# Actions to take
[a] In the article on intestinal gas, how is gas usually expelled when someone has aerophagia?
[b] Quote the article on intestinal gas from "By: Mark Castleden" to "as baked beans.".

# Text segment
-----
By: Mark Castleden
Is persistent gas (before or after meals, during the night, etc.) a sign of a more serious problem? It's got progressively worse for me lately, even though I haven't changed my diet or my lifestyle. Eating doesn't seem to affect it. I may experience severe gas pain without having eaten anything at all for a significant period of time. I'm concerned I may have a serious disease.
There are three ways that gas can be produced in the GI tract. The first is dietary, by production of gas inside the intestine (i.e. in the lumen). This can happen in several ways. The breakdown of food in the lumen by bacterial metabolism can produce hydrogen, methane and carbon dioxide. Hydrogen is produced by eating fermentable materials, such as carbohydrates and amino acids. Hydrogen is also produced in large quantities by eating certain fruits and vegetables such as baked beans.
Some people are intolerant to milk products, specifically the lactose contained in milk products. Because the large sugar molecules of disaccharide (lactose) are not absorbed they travel to the colon where they are fermented to hydrogen gas. Lactose intolerance doesn't only relate to milk, it's any form of food that has used milk in it's production including cheeses, etc.
A second major common cause of gas in the GI tract is called aerophagia. This is the simple process of swallowing air as we eat and drink. Some people with an over-production of saliva can have aerophagia caused by their constant swallowing. Loose dentures can cause aerophagia as well. Usually when someone has this problem the gas is expelled by burping rather than passing through the entire intestine.
The last cause is gas that enters the lumen from the blood stream. This is a diffusion of gas into the lumen by varying intestinal pressures. Certain antibiotics that selectively inhibit bacterial hydrogen breakdown markedly increase the amount of hydrogen excretion.
I suggest that, if you are belching and burping and your discomfort is more in your stomach, you might look for aerophagia as the cause.
Diseases that can cause excessive amounts of intestinal gas are lactase insufficiency, sprue, pancreatic insufficiency, and other causes of carbohydrate malabsorption.
Because complaints of increased gas symptoms are so nonspecific and commonly overlap other diseases and irritable bowel syndrome it's essential to see your physician for a medical exam. This is especially true if you are over 60 and believe these symptoms are new. A thorough review of your eating habits, possible causes of aerophagia, and other reasons discussed above will be made by your physician. Most cases are benign and are easily treated.
-----
# Dataset records

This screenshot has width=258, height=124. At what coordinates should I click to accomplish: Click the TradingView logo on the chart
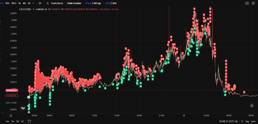coord(23,108)
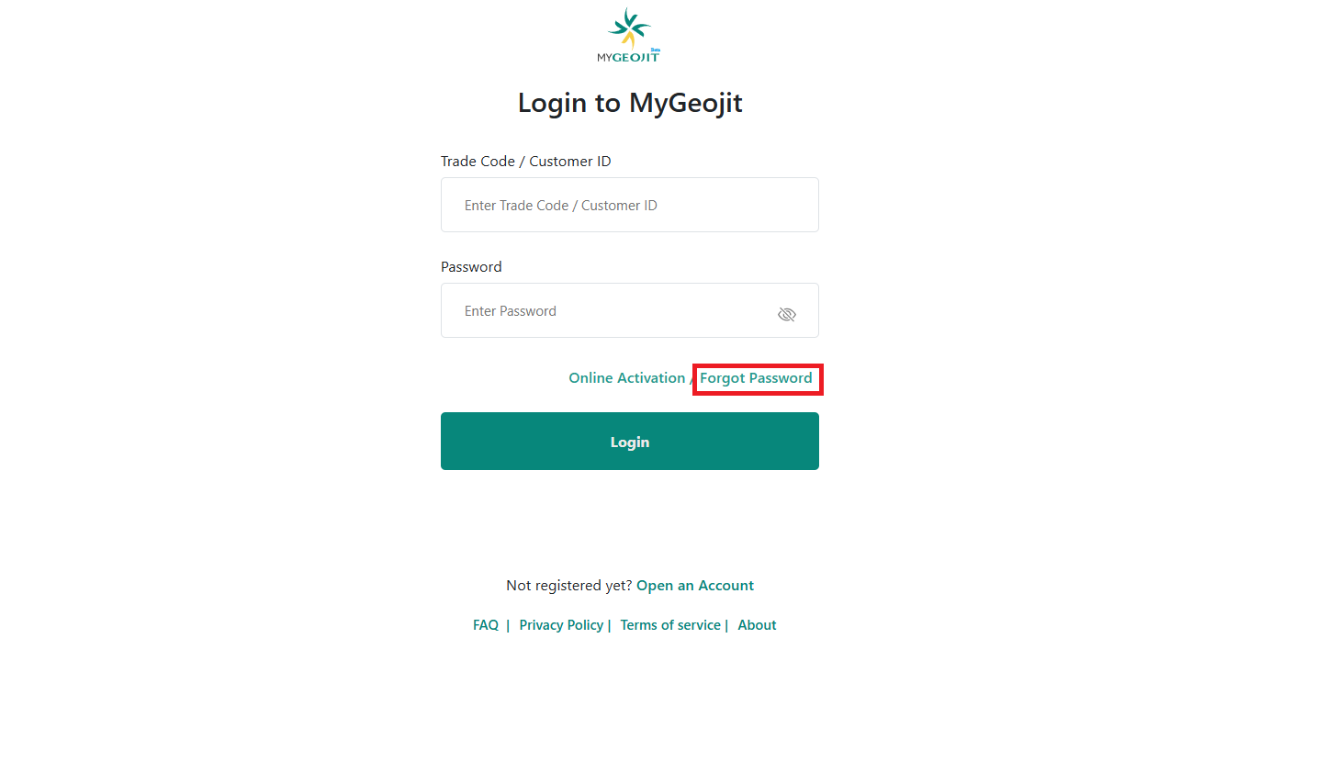This screenshot has width=1338, height=773.
Task: Open the About footer link
Action: pyautogui.click(x=758, y=625)
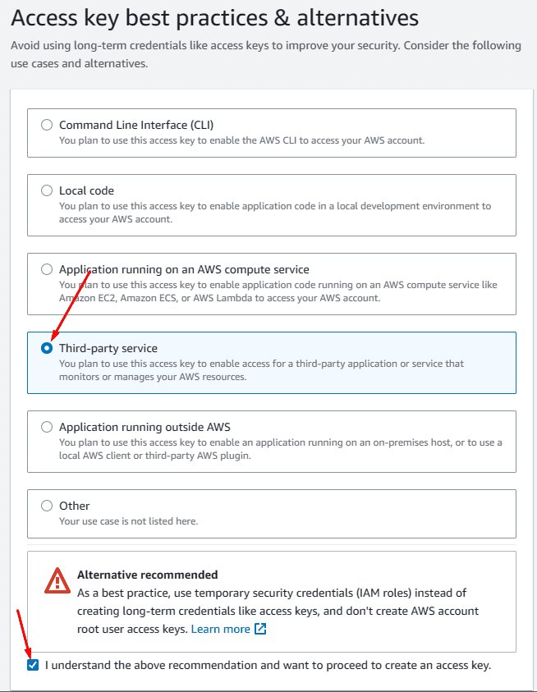Check the I understand recommendation confirmation box

[x=32, y=665]
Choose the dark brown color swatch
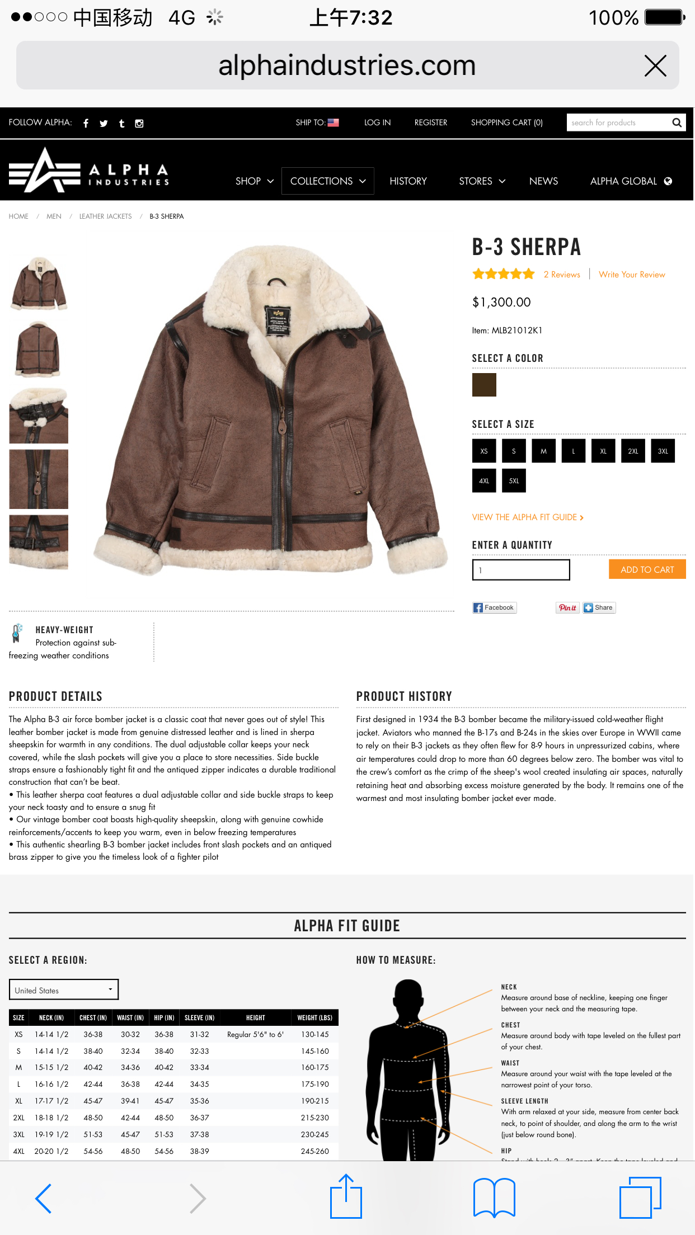 pos(484,385)
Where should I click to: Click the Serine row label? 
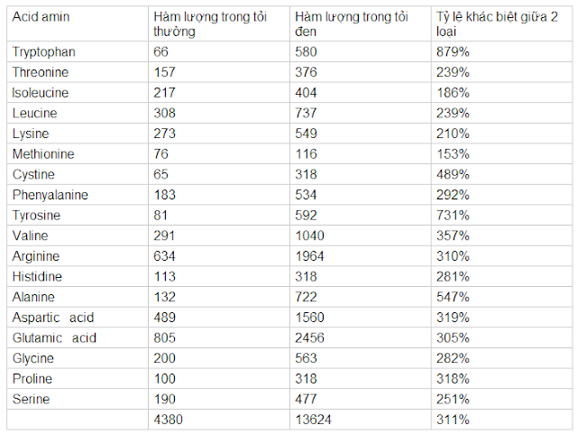[31, 400]
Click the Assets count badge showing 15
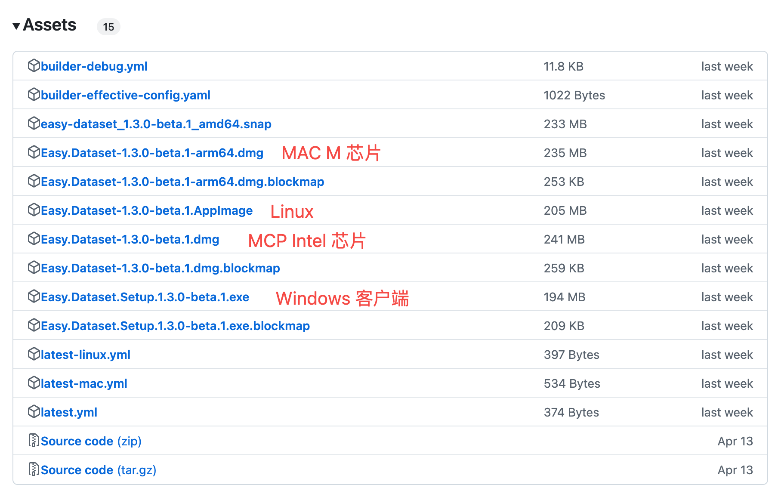 tap(108, 27)
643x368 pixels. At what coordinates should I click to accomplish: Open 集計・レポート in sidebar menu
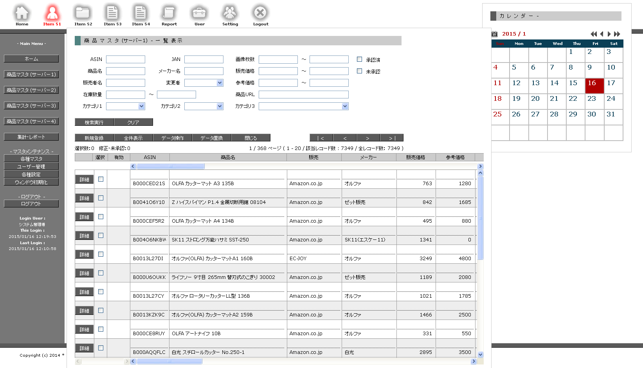pos(31,137)
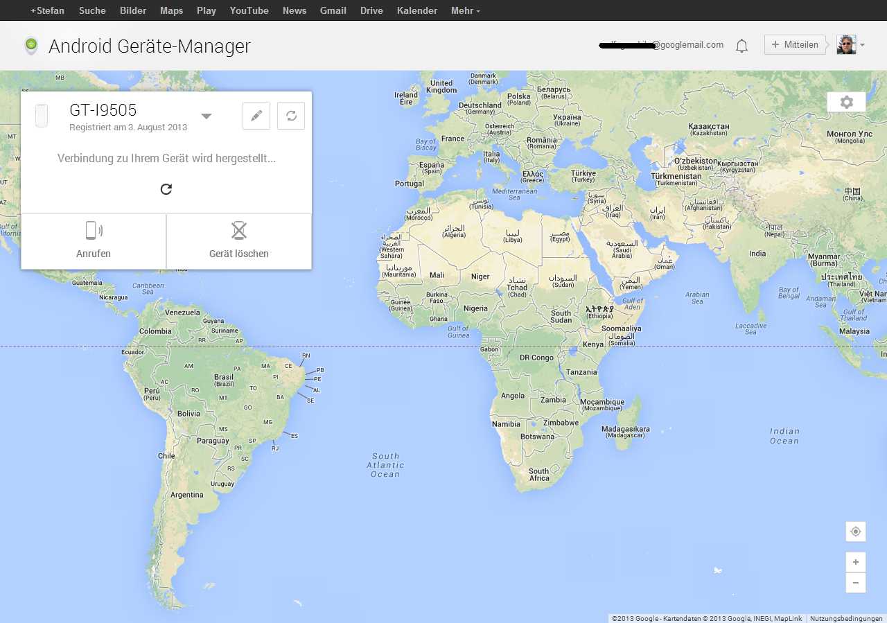Zoom in the map with plus button
Viewport: 887px width, 623px height.
(x=856, y=562)
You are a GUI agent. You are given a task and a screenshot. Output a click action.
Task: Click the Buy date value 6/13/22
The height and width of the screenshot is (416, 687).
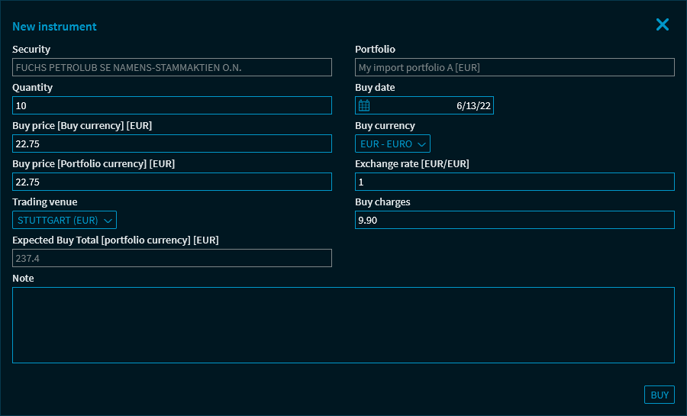point(472,106)
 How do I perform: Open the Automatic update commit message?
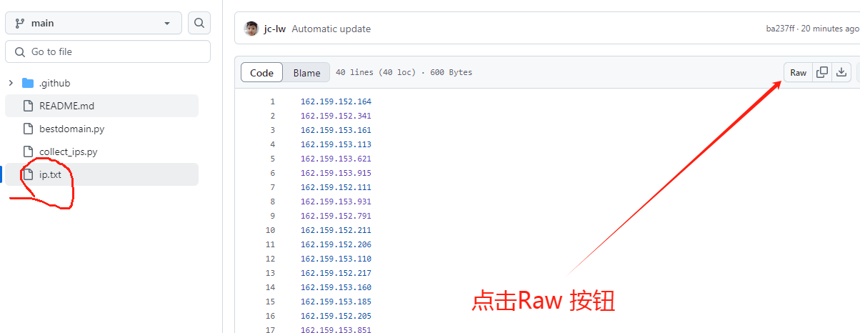(x=331, y=29)
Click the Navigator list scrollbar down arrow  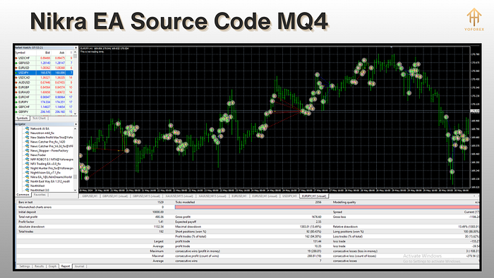(75, 191)
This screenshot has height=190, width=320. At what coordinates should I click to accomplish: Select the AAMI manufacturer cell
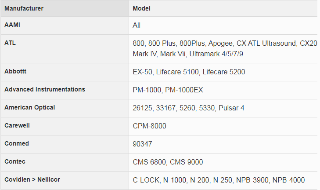pyautogui.click(x=12, y=25)
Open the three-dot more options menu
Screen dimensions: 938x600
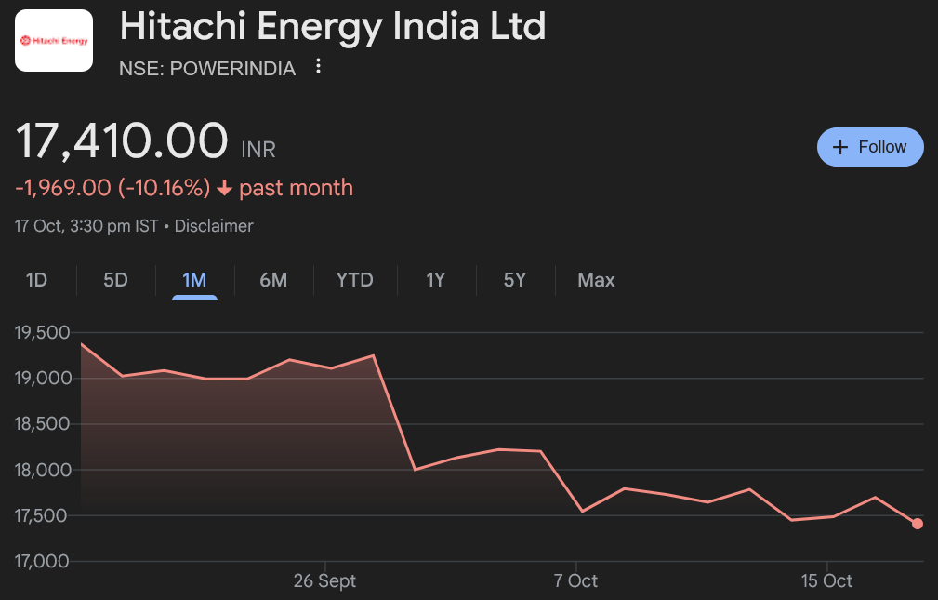pos(319,66)
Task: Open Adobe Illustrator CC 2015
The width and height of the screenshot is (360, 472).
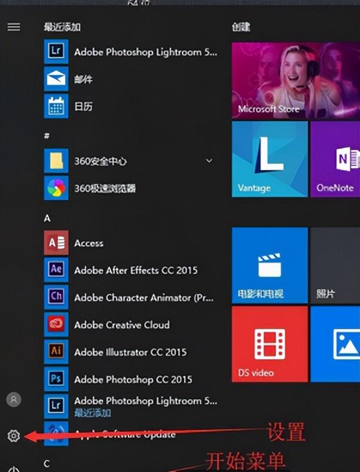Action: [129, 352]
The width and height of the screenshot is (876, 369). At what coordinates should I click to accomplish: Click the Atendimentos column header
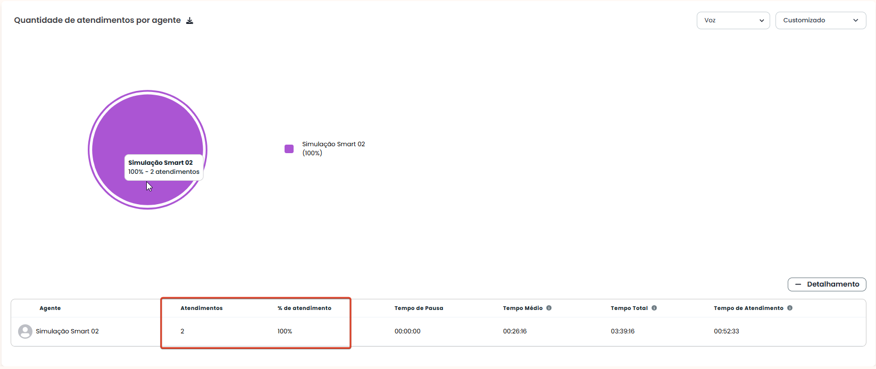pyautogui.click(x=202, y=308)
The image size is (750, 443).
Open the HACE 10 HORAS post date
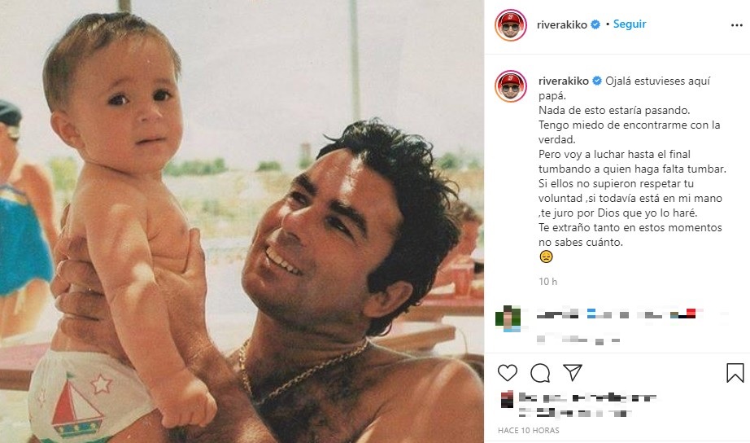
-----
# Responses
[a] By burping, rather than by passing through the entire intestine.

[b]
By: Mark Castleden
Is persistent gas (before or after meals, during the night, etc.) a sign of a more serious problem? It's got progressively worse for me lately, even though I haven't changed my diet or my lifestyle. Eating doesn't seem to affect it. I may experience severe gas pain without having eaten anything at all for a significant period of time. I'm concerned I may have a serious disease.
There are three ways that gas can be produced in the GI tract. The first is dietary, by production of gas inside the intestine (i.e. in the lumen). This can happen in several ways. The breakdown of food in the lumen by bacterial metabolism can produce hydrogen, methane and carbon dioxide. Hydrogen is produced by eating fermentable materials, such as carbohydrates and amino acids. Hydrogen is also produced in large quantities by eating certain fruits and vegetables such as baked beans.